Second, the number of patients assayed may have been too small in order to detect a cellular (n = 46; 36 PBMC and 10 TIL samples) or humoral immune response (n = 27). Percentages of patients with antibody or CD4 T cell responses in blood have been reported to be as low as 10% and 16%, respectively [20]. However, even in the case of a population frequency of 10%, there is a 94% chance of detecting at least one positive humoral response, and a 75% chance if the population frequency is 5% (using a cohort of 27 samples). Moreover, when combining the 36 PBMC and 10 TIL samples used to detect T-cell responses against IDH1R132H, there is > 99% or 91% chance of detecting such responses in population frequencies of at least 10% or 5% respectively.

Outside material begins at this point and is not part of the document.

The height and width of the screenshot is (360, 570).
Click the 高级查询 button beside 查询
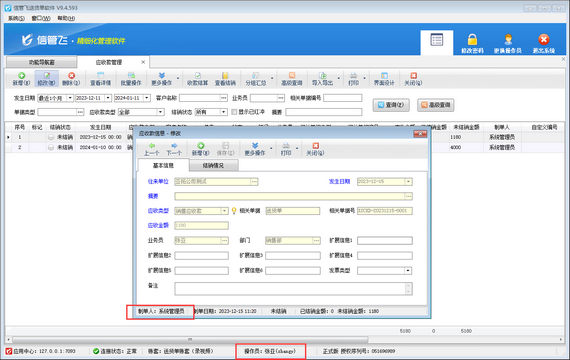(435, 105)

Third, we cannot exclude that IDH1R132H may be presented by specific HLA alleles that are underrepresented in our cohort of tested patients and/or that expression levels of IDH1 are too low to elicit IDH1R132H-specific T-cell responses. Indeed, glioblastomas express IDH1 at higher levels compared to gliomas of lower grade (log2 expression levels of 10.9 ± 0.48 vs. 11.3 ± 0.49, vs. 11.4 ± 0.48 for grade II (n = 24), grade III (n = 85) and grade IV gliomas (n = 159) respectively [46]). However, the relative increase in IDH1 expression with increasing tumor grade is very modest and expression levels of IDH1 are in general relatively high. Moreover, there is no difference between grade III astrocytomas and grade IV glioblastomas 11.4 ± 0.48 vs. 11.4 ± 0.43, p = 0.89).

Taken together, our data does not provide evidence for detectable presence of immune cell reactivity towards IDH1R132H in blood or tumors of LGG patients. We advocate further preclinical studies prior to development and clinical exploitation of T cell treatments directed against IDH1R132H in LGG patients.